Our Marketing energy is equally focused on our latest acquisition, Transact Europe, with the prime objective of elevating the image, reframing the positioning, and enhancing the perception of this known entity. It is critical that our prospective customers understand that the new TEU is centered around the trust and confidence our new ownership will bring. Expect extensive, refined, and exquisite visual identity work, naming, thought leadership, public relations, social media, a new website, and awareness-enhancing activations beginning already this year.

Finally, no brand is left behind and this can be said for our workhorse, Quick Card, that we plan to be supported by a full-on rebrand featuring original works of art in the form of illustrations that focus on the retail environment, with relevant and realistic hand-drawn vignettes of how both customers and consumers use this brand. Prepare to be surprised and delighted by the new personality of a brand that continues to lead the growth within our portfolio.

While GreenBox Marketing has quietly held its proverbial nose to the grindstone, we have been laboring vigorously behind the scenes to soon blaze our own trail, setting a precedent for our industry and the marketplace, in general. We invite our valued Shareholders and all our partners to brace themselves for what is to come. A sensational GreenBox transformation and a bevy of new brands that will be the envy of our competition.

In closing

While GreenBox cannot control the ebbs and flows of the economy or capital markets, we hope by providing more transparency into what is happening in our business that we can alleviate some of the concerns while also sharing our excitement about what’s to come. It’s truly a privilege to work with the talented employees and management team here as we expand, and to have the support of you, our shareholders. We look forward to continuing to work towards improving transparency as we grow and execute our business plan to bring our vision of GreenBox to fruition ultimately leading to longer-term sustainable shareholder value.

About GreenBox POS

GreenBox POS (NASDAQ: GBOX) is an emerging financial technology company leveraging proprietary blockchain security to build customized payment solutions.

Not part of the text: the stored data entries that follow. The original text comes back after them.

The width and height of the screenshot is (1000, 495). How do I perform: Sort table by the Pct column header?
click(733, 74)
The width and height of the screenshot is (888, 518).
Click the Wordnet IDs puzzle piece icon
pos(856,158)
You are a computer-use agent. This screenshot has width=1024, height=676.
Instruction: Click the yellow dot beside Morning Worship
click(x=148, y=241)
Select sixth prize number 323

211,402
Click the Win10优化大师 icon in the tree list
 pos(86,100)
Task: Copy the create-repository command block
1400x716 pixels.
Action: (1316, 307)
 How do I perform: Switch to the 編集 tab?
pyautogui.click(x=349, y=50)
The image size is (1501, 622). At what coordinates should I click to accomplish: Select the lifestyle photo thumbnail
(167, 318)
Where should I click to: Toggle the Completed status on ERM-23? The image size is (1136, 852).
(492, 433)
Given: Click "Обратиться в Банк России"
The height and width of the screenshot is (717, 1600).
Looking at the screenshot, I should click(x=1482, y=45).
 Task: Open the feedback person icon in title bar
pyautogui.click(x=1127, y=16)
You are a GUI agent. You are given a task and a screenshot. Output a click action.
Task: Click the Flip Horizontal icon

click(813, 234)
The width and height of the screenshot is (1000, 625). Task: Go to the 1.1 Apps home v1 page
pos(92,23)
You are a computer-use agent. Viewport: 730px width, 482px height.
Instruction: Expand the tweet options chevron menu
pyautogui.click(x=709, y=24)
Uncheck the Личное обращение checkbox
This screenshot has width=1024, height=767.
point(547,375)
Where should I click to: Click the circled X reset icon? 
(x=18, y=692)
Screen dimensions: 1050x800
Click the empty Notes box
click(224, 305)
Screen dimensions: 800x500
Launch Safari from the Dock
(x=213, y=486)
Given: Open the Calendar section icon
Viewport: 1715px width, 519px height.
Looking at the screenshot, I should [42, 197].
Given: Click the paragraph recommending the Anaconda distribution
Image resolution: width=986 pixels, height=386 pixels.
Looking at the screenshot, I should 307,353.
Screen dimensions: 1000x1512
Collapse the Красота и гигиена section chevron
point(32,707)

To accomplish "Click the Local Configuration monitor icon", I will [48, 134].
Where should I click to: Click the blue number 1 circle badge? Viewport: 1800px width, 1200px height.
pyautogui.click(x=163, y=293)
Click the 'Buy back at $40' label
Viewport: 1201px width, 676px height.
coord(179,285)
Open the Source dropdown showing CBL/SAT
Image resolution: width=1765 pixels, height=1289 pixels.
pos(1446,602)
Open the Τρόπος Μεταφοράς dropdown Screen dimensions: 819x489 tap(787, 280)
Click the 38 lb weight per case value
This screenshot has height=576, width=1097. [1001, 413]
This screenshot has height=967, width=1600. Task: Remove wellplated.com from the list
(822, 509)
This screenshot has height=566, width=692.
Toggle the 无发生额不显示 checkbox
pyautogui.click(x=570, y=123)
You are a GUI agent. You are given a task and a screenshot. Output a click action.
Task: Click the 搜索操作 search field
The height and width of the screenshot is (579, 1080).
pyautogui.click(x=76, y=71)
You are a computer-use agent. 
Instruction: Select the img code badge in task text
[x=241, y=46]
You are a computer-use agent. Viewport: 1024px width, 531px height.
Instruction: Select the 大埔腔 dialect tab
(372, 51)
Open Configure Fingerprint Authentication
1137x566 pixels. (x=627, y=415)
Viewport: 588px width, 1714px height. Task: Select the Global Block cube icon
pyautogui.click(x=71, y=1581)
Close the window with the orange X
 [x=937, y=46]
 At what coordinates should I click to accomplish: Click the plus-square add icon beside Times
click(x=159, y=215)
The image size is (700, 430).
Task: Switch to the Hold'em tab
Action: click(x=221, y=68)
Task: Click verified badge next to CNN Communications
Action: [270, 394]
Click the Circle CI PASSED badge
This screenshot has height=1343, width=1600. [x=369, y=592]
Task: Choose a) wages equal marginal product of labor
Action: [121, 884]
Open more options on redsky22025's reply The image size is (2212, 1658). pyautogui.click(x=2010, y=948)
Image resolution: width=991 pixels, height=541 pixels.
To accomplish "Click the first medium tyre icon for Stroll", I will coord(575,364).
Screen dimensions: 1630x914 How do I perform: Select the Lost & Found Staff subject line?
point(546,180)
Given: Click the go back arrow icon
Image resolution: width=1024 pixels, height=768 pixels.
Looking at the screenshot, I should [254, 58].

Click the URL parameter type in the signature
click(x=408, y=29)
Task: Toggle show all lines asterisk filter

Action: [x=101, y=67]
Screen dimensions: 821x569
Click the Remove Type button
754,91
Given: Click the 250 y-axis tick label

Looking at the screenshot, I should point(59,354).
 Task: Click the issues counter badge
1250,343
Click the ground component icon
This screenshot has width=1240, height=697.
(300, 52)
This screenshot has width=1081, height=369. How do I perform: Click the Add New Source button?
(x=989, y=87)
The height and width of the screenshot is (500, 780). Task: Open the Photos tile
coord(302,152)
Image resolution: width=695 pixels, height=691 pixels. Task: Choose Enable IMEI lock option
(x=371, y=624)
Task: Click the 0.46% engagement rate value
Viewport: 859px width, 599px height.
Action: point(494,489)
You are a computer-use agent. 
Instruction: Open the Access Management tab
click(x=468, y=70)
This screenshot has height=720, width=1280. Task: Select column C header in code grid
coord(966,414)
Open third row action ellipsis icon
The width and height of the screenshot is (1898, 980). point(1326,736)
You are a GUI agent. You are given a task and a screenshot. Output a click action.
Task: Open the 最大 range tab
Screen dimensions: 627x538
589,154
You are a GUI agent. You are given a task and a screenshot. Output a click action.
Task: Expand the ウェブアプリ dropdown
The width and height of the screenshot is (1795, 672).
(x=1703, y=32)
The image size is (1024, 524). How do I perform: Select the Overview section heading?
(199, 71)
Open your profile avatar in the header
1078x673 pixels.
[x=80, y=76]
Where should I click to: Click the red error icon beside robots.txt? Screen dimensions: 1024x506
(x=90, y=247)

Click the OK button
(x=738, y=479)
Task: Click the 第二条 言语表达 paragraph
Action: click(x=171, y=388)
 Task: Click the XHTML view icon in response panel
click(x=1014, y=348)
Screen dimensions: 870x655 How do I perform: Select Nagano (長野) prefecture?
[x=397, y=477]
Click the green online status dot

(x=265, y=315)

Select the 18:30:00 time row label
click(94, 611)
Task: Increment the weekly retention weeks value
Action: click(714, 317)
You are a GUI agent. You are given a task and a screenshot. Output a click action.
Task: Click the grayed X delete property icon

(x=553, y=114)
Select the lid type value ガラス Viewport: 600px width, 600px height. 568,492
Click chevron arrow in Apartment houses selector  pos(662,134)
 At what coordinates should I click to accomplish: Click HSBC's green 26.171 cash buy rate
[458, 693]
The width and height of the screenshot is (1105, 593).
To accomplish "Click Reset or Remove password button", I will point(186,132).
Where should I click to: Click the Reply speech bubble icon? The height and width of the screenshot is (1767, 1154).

The Company's applications enable an end-to-end suite of turnkey financial products with fraud detection technology, improving the efficiency of handling large-scale commercial processing volumes for its merchant clients. For more information, please visit the Company's website at www.greenboxpos.com.

Forward-Looking Statements Disclaimer

This release contains forward-looking statements within the meaning of Section 27A of the Securities Act of 1933, as amended and Section 21E of the Securities Exchange Act of 1934, as amended. All forward-looking statements are inherently uncertain as they are based on current expectations and assumptions concerning future events or future performance of the Company. Readers are cautioned not to place undue reliance on these forward-looking statements, which are only predictions and speak only as of the date hereof. In evaluating such statements, prospective investors should review carefully various risks and uncertainties identified in this release and matters set out in the Company's SEC filings. These risks and uncertainties could cause the Company's actual results to differ materially from those indicated in the forward-looking statements.